Aloysius agreed. They were sitting on the small wooden veranda of the widow’s house, which was half encircled by a grove of trees on a mountain slope overlooking the endless stretches of Busha’s land. It was dusk and the sky bled the soft pastel colors of a tropical sunset.
The widow was perched on her rocking chair, the same she had been sitting in when her faithful departed husband had dropped dead of a heart attack four years ago. She had on her thick glasses and clutched the letter Aloysius had been told was waiting for him at the post office and had now brought to her for reading.
She steeled herself with a deep breath and began: “Dear Aloysius, I am writing from Rome, where I have enlisted in a cell of the Red Brigade. You might not have heard of the Red Brigade in Jamaica, but we are a political group fighting for the rights of poor people here and everywhere else in the world. At the moment I am living in the basement of a house in a suburb of Rome. I do not go out very much because the police are everywhere looking for us.
“I think of you often. Most often of all, I think of . . . nastiness, filthiness . . . Do you remember the days when we used to . . . more nastiness, more filthiness.”
The widow turned the page, glanced at Aloysius and mut
tered grimly, “A whole page of filthiness.”
She dismissed a paragraph on the next page with, “A paragraph of nastiness.”
Finally she found a clean passage and began reading again.
“My father tried to have me committed to an institution in Berne, which is in Switzerland. I pretended that I would go and accept his decision. But I managed to escape the two men he had hired to take me there. Since then I have been living in Italy with friends.

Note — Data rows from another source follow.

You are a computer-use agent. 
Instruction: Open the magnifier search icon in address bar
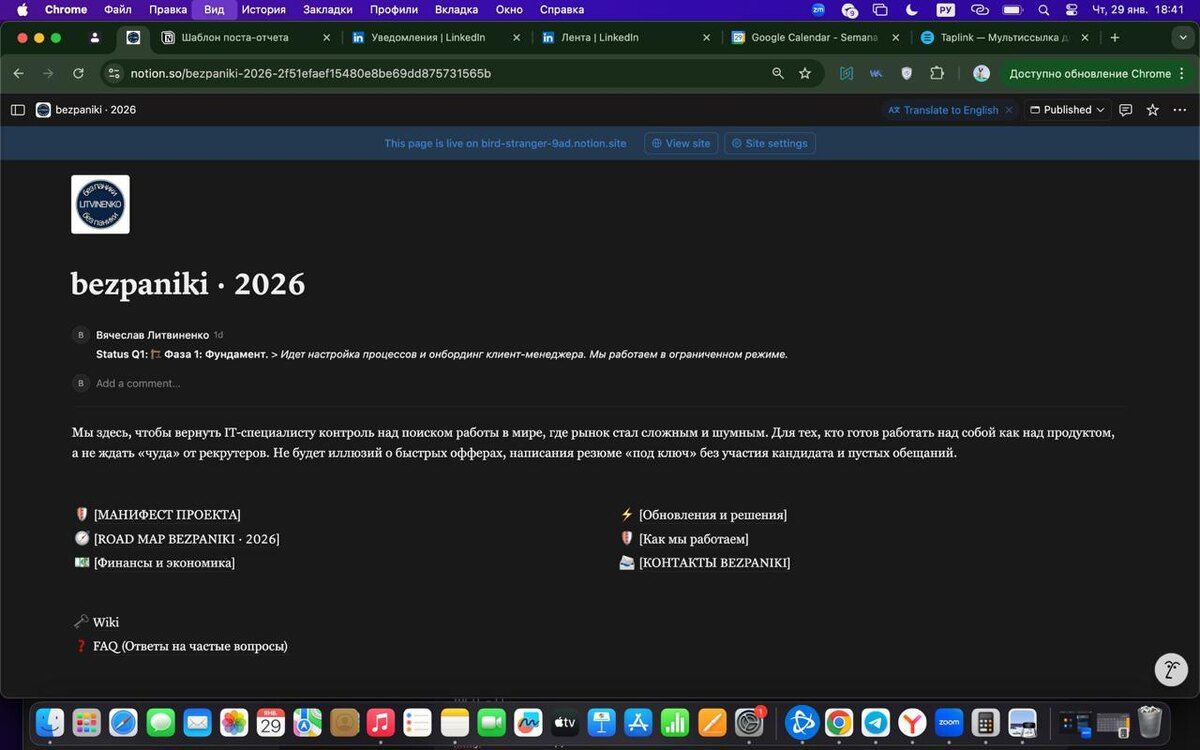(x=777, y=73)
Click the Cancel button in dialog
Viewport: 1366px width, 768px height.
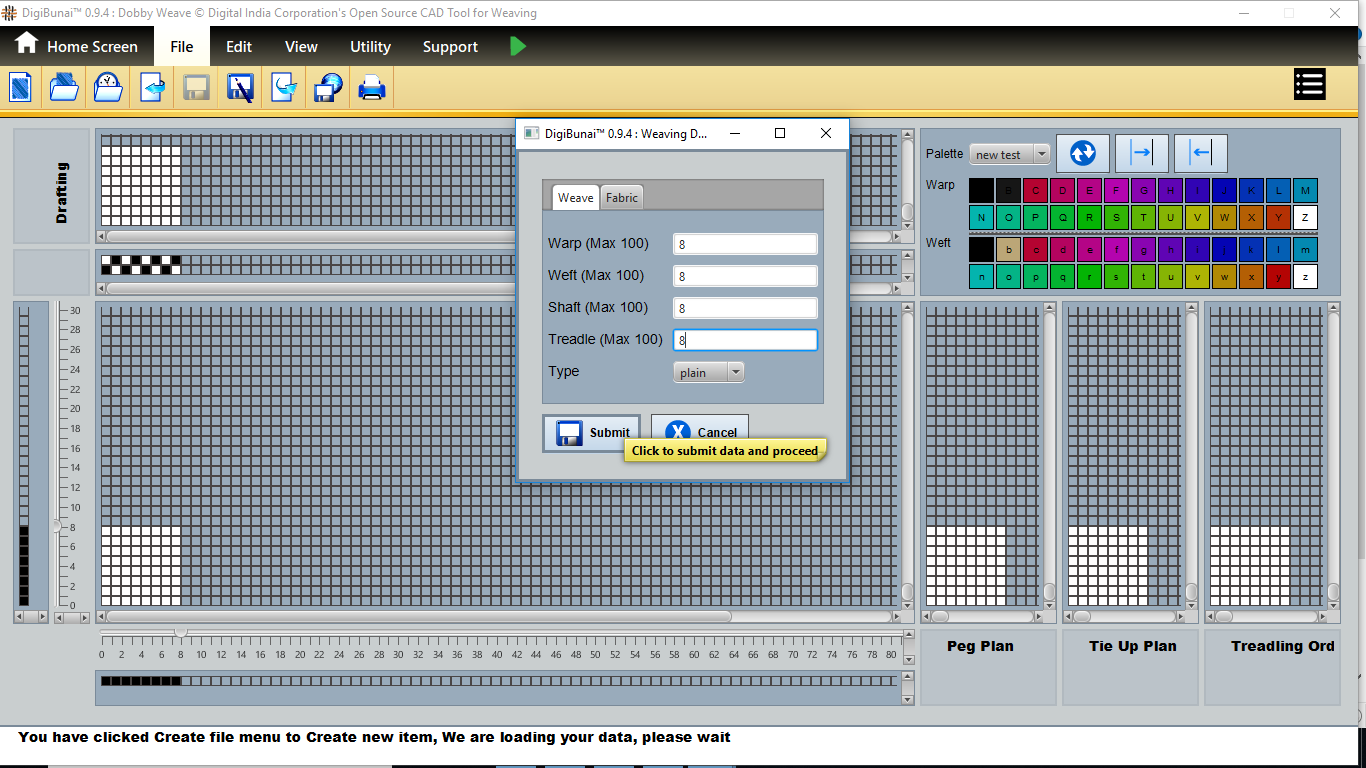(700, 432)
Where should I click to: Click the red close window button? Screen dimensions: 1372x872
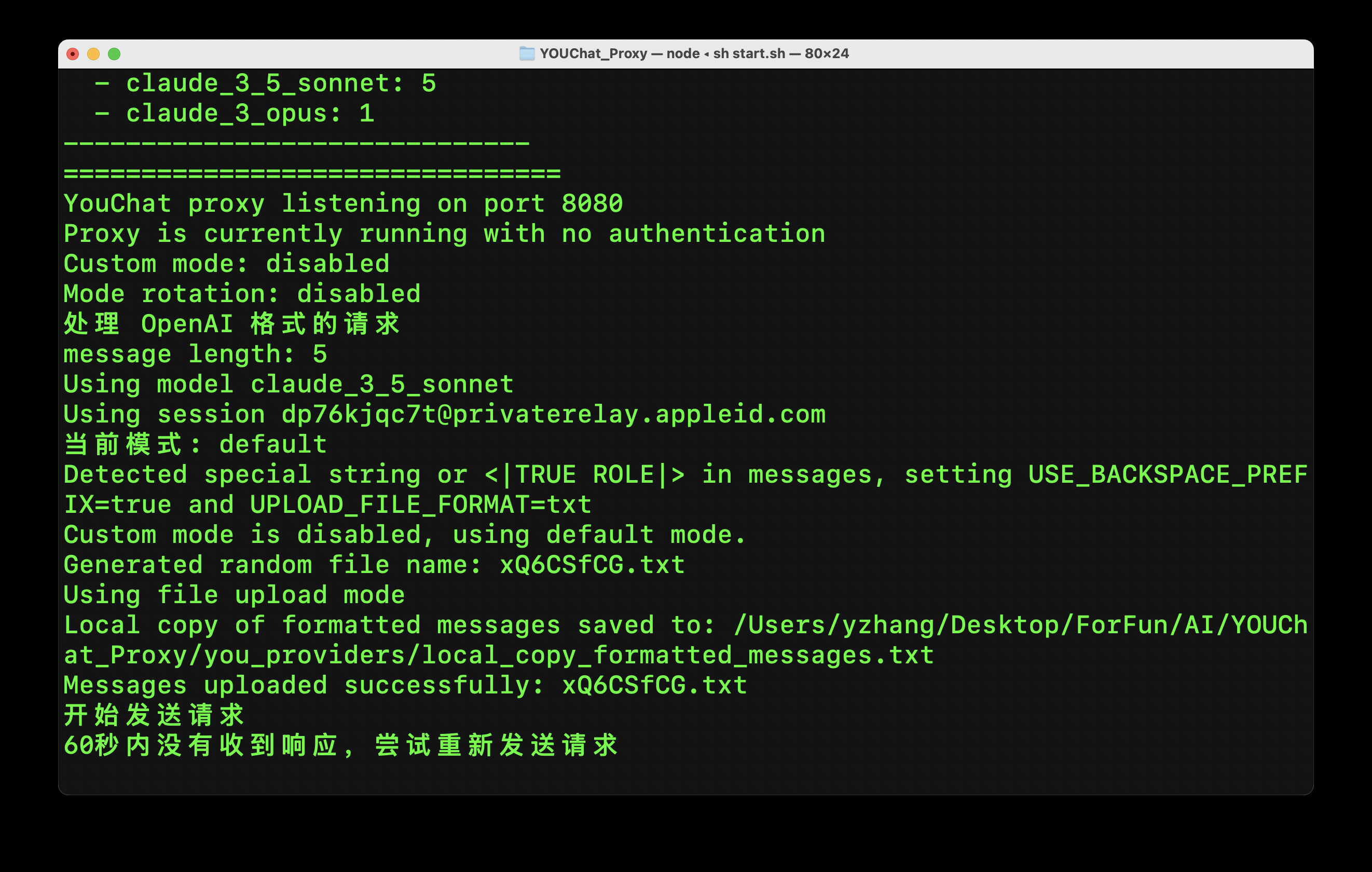click(x=72, y=53)
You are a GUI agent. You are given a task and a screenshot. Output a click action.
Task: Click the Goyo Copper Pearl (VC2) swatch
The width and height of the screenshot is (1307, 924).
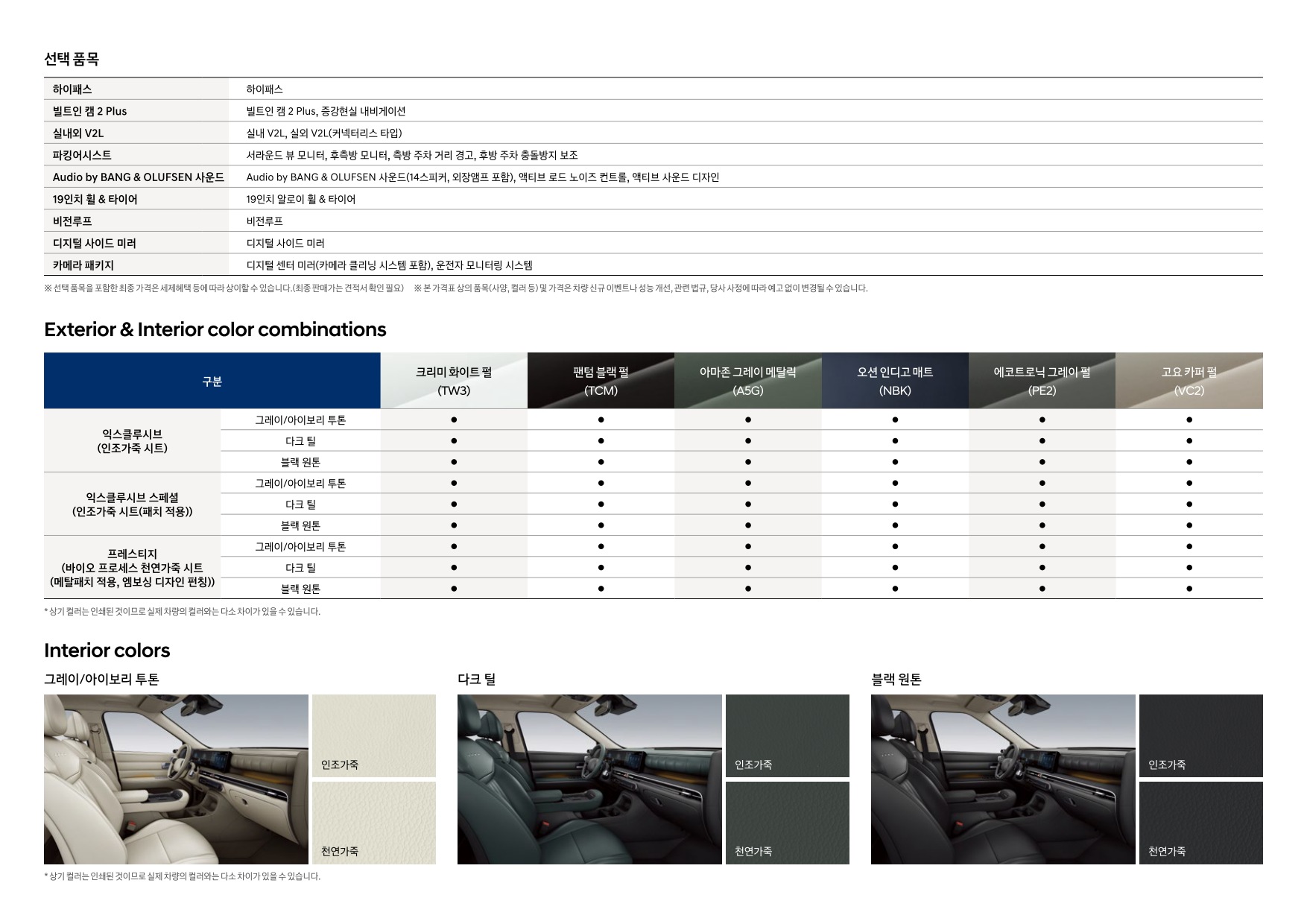click(1189, 381)
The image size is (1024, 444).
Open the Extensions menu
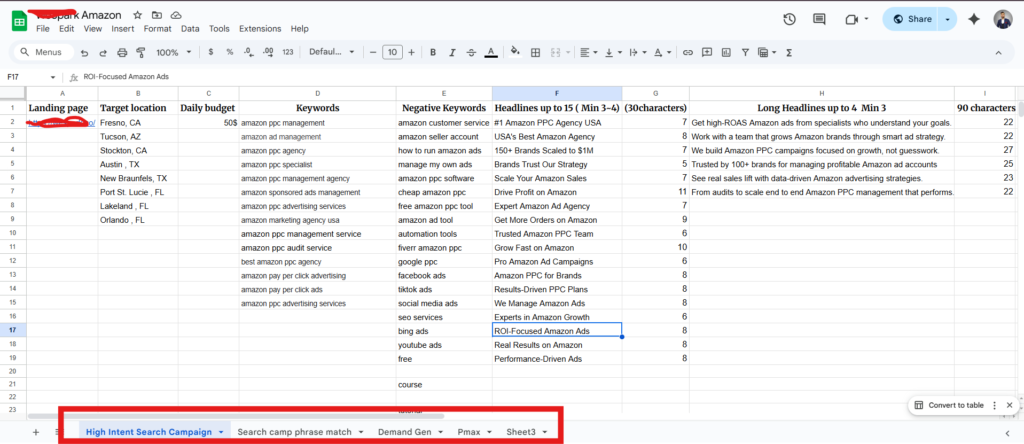point(259,29)
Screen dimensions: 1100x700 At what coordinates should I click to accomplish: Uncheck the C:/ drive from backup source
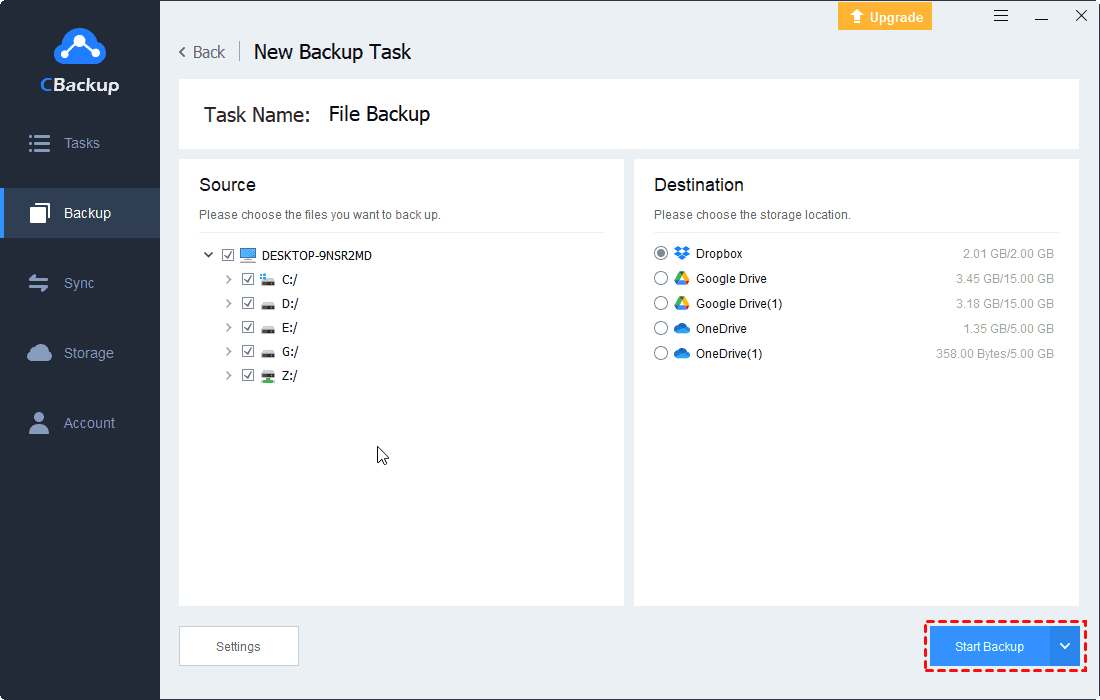248,279
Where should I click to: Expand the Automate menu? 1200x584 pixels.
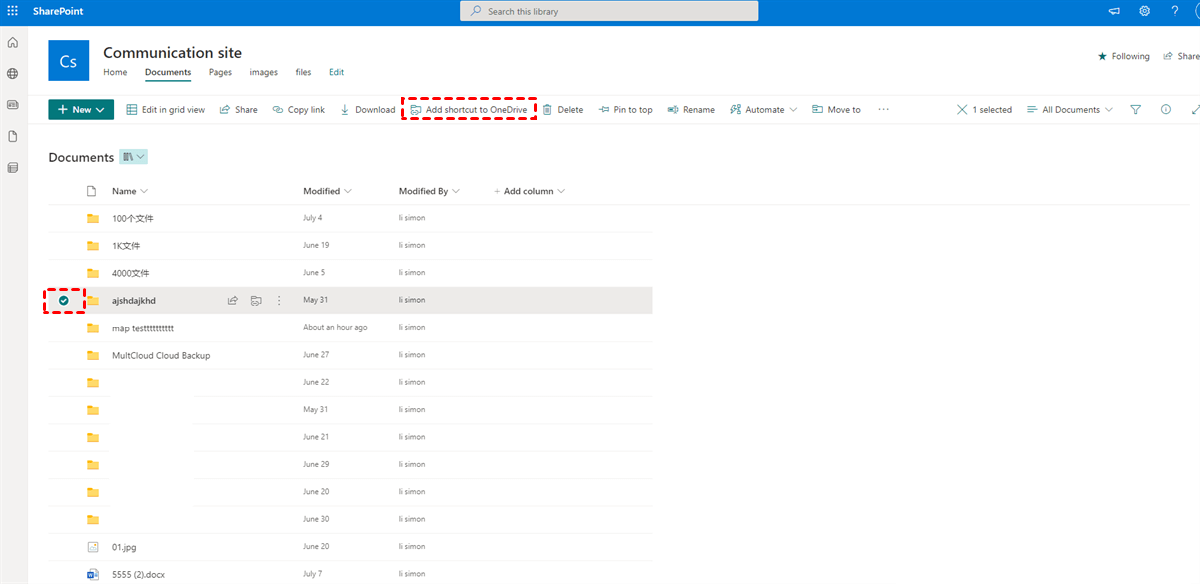764,110
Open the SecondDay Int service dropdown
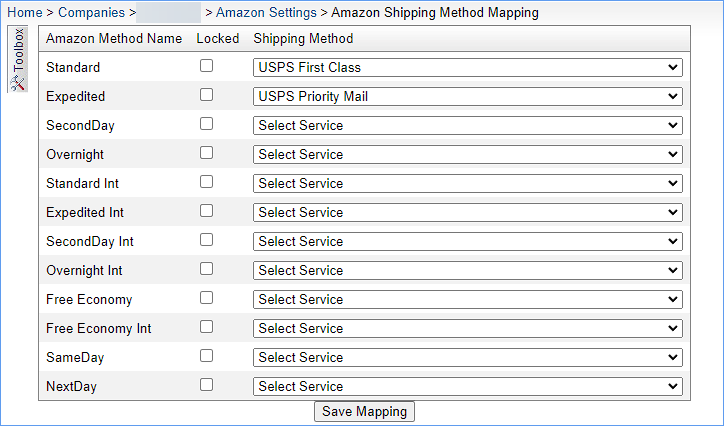This screenshot has height=426, width=724. click(468, 241)
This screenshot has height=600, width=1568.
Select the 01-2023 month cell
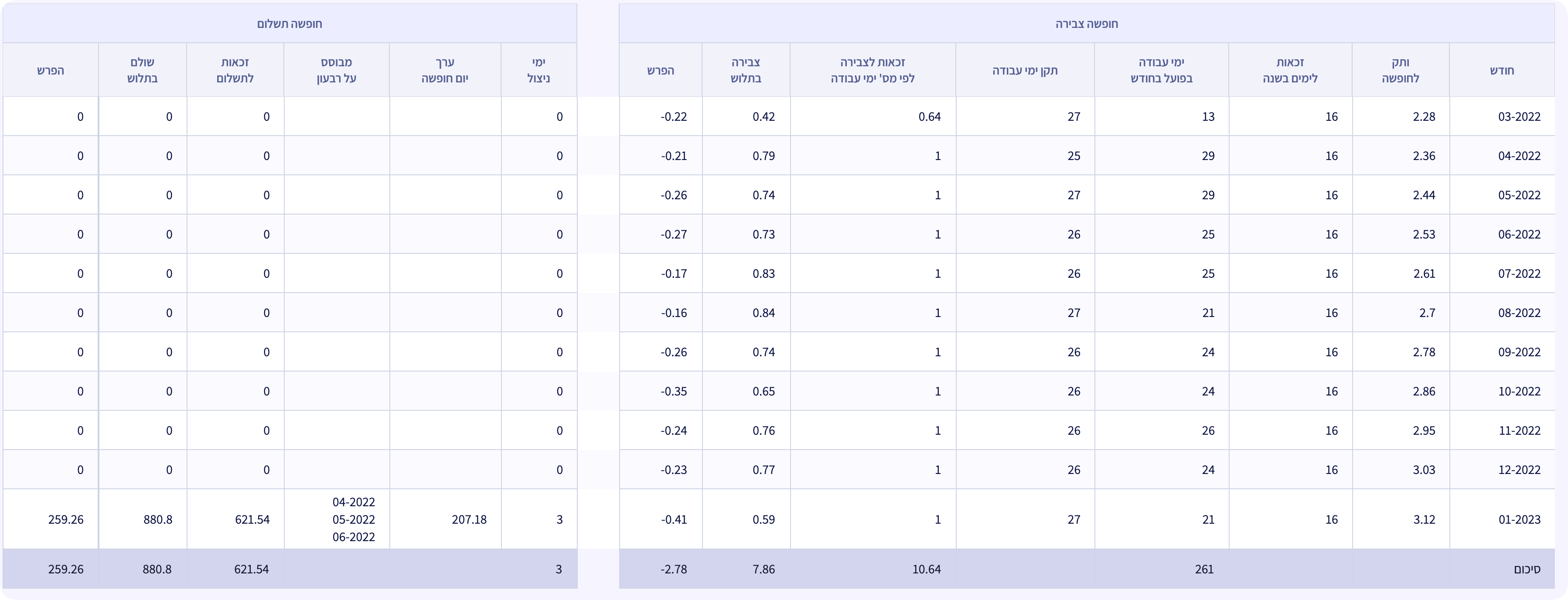tap(1519, 519)
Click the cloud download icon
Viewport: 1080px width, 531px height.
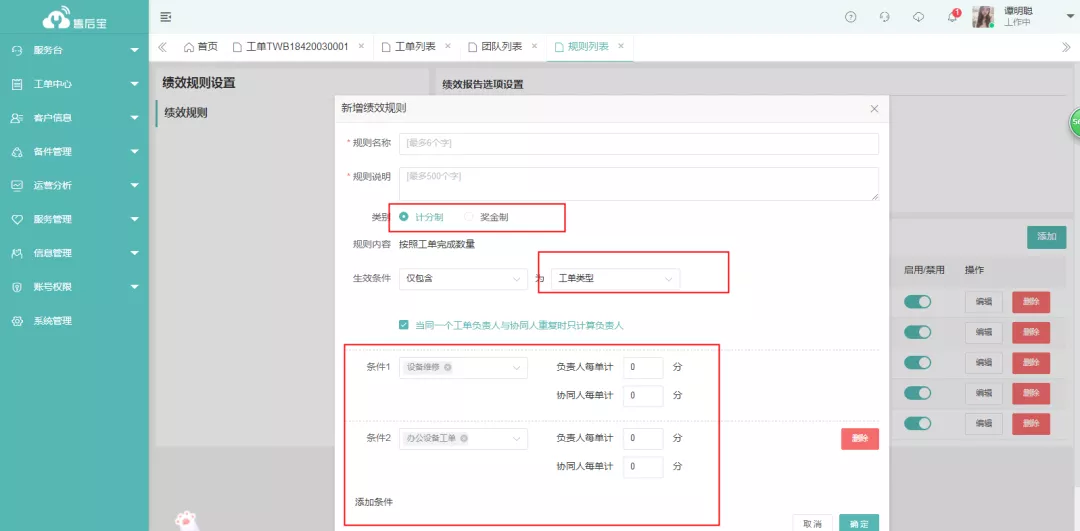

“I am sorry that everything turned so bad for you. I am also sorry that Service was such . . . nastiness and filthiness. I do not know even to this day why I let him come and live with us because he was . . . nastiness and filthiness.”
The widow paused and drew a cleansing breath.
Aloysius fidgeted and peered over her shoulder at the words scrawled on the page and wished with all his heart that he himself could read them and see what lay under the “nastiness and filthiness” that gave the widow such discomfort.
“I do not know if I will ever again come to Jamaica,” the widow read.
“I sincerely hope not,” she sniffed.
“In fact, I do not know how my life will turn out and how it might end. That stupid old man who controls us all . . .”
“What old man does she mean?” the widow wondered.
Aloysius squirmed. “God.”
“God? She calling God Almighty a stupid old man? You sure is God she mean?”
“Yes, ma’am. Dat what she call God.”
“But what a nerve of dis dirty woman,” the widow declared angrily, “to write dat way about God!”
“Beg you finish de letter for me, ma’am.”
“You not going catch me talking about God in dat way. No sirreehheee. Not dis woman.”
“Just pass over dat part, please.”
“I only doing dis because is you, Aloysius,” the widow said piously. “No man going make dis woman commit sin.”
“Me not making you commit sin, ma’am.”
“In fact, I do not know how my life will turn out and how it might end. Nastiness . . . who controls us all will no doubt have some tricks in store for this sheep. But I still show him my teeth in the pasture.”